**Assignment**. In the hydration text, rewrite the stretch from "It’s not only" through "reabsorbed lower down.", substituting "metabolism" for "digestion".

**Text passage**.

....................

Another interesting finding was that the driest Americans were also eating more fast food, fewer fruits and vegetables and exercising less than the recommended amount.

A study of many different research papers about inadequate intake of water, by Professor Ana Adan, found that a shortfall of just 2% in hydration causes a drop in performance in tasks requiring attention or psychomotor skills. It also impairs very short-term memory recall and can be noticeable in the way you feel.

Professor Adan says that people in early adulthood – such as students – are not immune. In the summary of her paper, she says, “No matter how mild, dehydration is not a desirable condition because there is an imbalance in the homeostatic function of the internal environment. This can adversely affect cognitive performance, not only in groups more vulnerable to dehydration, such as children and the elderly, but also in young adults.”

“Homeostatic function of the internal environment” is what the hypothalamus is doing, when it samples the concentration and amount of your blood and signals thirst to you and the need to conserve water to your kidneys.

It’s not only “cognitive” – or mental – performance that can suffer. Water plays a big part in healthy digestion, with the upper part of your gut adding a considerable volume of liquid to what you’ve eaten, the better to extract what you need from your food. The water is largely reabsorbed lower down.

Sufficient water is important for excretion of waste products, it helps to lubricate and buffer your joints, and it helps promote a healthy skin. Not drinking enough can lead to headaches, and constipation is one of the first things you might notice if your water consumption is below par.

Drinking more can also help you to lose weight. A study by Jodi Stookley of the Children’s Hospital in Oakland, California, found that over the short term at least, higher intake could reduce the amount of energy people took in and perhaps alter the way they burned their food as well. If the water’s cold your body will use energy heating it up.  Remember that a calorie is defined as the energy needed to raise the temperature of one gram of water by one degree centigrade.

Consuming enough water is particularly important if you play sport, or simply go running or to the gym to keep fit. Dehydration diminishes your performance, and your ability to regulate your temperature. If dehydration gets out of hand you could have a dangerous drop in blood pressure, kidney failure or even seizures. But that’s rare – what we’re talking about in most people is the need to top up to optimize health and how you function, both physically and mentally.

....................

**Available data**.
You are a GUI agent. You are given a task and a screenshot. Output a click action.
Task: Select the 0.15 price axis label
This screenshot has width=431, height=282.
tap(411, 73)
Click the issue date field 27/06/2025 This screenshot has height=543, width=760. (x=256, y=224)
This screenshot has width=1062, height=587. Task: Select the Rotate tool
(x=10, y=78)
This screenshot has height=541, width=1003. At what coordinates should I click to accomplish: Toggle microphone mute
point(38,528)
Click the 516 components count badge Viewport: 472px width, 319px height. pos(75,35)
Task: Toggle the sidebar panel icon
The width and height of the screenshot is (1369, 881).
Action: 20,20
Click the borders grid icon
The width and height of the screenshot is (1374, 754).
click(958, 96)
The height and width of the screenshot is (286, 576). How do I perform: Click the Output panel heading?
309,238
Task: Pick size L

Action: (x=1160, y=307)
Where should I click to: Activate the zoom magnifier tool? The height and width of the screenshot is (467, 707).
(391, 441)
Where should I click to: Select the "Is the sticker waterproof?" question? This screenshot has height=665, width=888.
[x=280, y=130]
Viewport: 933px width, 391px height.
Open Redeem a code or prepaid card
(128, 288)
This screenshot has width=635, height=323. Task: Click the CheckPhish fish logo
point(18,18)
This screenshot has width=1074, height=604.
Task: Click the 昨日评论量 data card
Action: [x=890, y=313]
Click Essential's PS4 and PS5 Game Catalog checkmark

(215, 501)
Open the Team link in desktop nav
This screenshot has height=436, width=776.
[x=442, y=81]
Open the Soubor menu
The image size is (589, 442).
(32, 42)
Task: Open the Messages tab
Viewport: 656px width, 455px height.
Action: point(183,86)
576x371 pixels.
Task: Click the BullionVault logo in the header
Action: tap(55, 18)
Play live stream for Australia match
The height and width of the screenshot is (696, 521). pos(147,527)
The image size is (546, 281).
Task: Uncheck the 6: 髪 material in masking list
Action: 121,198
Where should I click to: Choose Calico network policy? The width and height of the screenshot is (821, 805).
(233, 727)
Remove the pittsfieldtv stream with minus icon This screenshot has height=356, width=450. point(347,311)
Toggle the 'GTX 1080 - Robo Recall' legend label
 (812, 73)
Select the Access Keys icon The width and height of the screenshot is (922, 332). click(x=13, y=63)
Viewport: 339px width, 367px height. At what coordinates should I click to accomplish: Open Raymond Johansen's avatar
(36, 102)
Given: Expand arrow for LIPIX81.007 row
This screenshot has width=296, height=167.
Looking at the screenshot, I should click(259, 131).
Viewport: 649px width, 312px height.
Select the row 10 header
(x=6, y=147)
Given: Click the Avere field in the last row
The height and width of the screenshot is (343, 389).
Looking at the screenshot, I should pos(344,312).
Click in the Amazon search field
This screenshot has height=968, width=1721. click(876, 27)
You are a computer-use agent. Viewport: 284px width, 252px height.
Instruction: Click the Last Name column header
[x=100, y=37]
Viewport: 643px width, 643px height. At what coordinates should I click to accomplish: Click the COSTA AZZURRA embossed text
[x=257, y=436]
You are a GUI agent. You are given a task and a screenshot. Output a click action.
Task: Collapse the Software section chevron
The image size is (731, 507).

....................

**Solution to the exercise**.
It’s not only “cognitive” – or mental – performance that can suffer. Water plays a big part in healthy metabolism, with the upper part of your gut adding a considerable volume of liquid to what you’ve eaten, the better to extract what you need from your food. The water is largely reabsorbed lower down.